Senin, 24 Juni 2013

Apakah Ini Cinta atau Perasaan Sesaat?


Aku menulis ini saat aku sedang menunggu seorang lelaki yang tertidur pulas di hadapanku. Aku menunggunya terjaga. Tentu saja dibatasi dengan layar laptop. Lelaki yang membuatku bingung setengah mati. Terkadang, dia begitu menjengkelkan dengan begitu banyak kata-kata kasarnya. Tapi terkadang, aku merindukan sosoknya. Malam ini, aku melihatnya. Melihat kegilaannya, melihat tingkahnya yang masih seperti anak umur 5 tahun, begitu lucu.
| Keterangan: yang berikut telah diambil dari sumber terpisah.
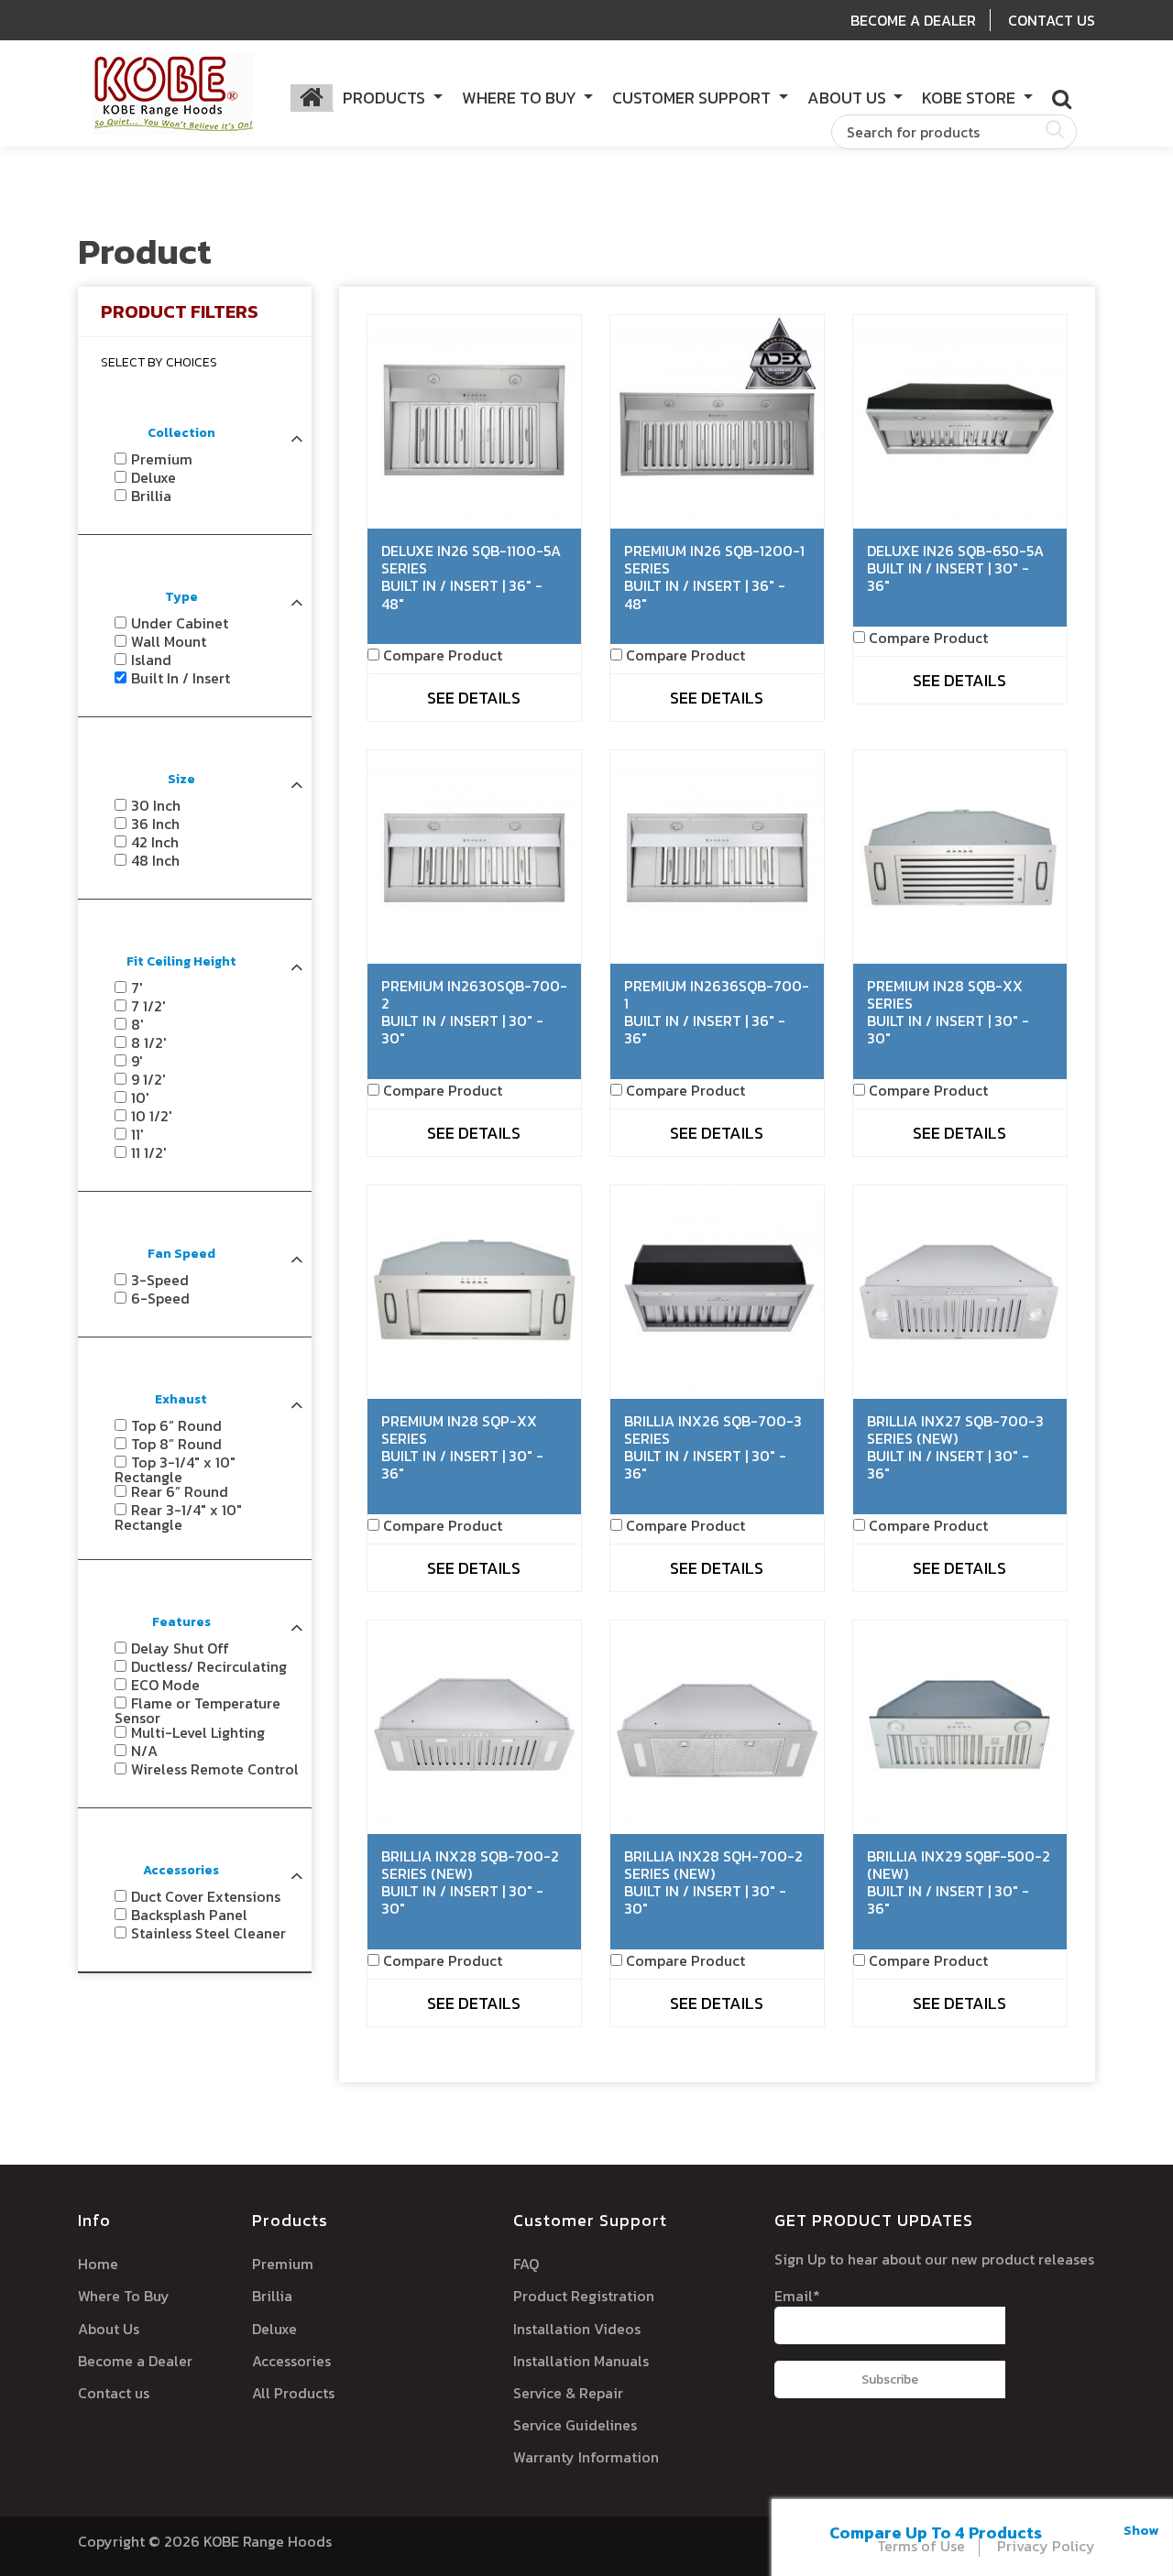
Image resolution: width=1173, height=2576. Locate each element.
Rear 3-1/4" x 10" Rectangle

Apakah lelaki itu milikku? Tentu saja, bukan. Dia bukan milik siapapun, tapi hatinya milik seorang perempuan di masa lalunya. Ah, mengapa aku merasa begitu sakit untuk mengatakan bahwa hatinya masih milik oranglain? Bagaimana bisa seorang lelaki yang masih mencintai perempuan di masa lalunya, mengatakan bahwa dia mencintaiku? Apakah itu suatu keseriusan atau hanya kata-kata pelarian?

Beberapa jam yang lalu, lelaki itu menceritakan kenangan-kenangannya dengan perempuan itu. Dia bahagia saat bersama dengan perempuan itu, lalu mengapa aku harus bersedih? Mengapa aku begitu takut kehilangan? Beberapa menit yang lalu, dia membisikkan satu hal yang membuatku merasa terbang jauh: I love you.

Aku tahu, tidak ada yang bisa menggantikan posisi perempuan itu di hatinya. Jikalaupun ada, itu bukanlah aku. Aku sadar diri, aku tidak sesempurna perempuan yang ia ceritakan. Aku tidak sesabar perempuan itu. Aku tidak sehebat perempuan itu. Bahkan, aku tidak lebih baik dari perempuan itu.

Apakah rasa cinta mulai tumbuh? Akupun tidak tahu apakah ini cinta atau hanya perasaan sesaat. Akupun tidak tahu apakah aku benar-benar takut kehilangan sosoknya atau hanya takut kehilangan seluruh perhatiannya. Perhatian-perhatian darinya seharusnya takpernah aku artikan lebih, karena bisa saja dia melakukannya pada semua perempuan.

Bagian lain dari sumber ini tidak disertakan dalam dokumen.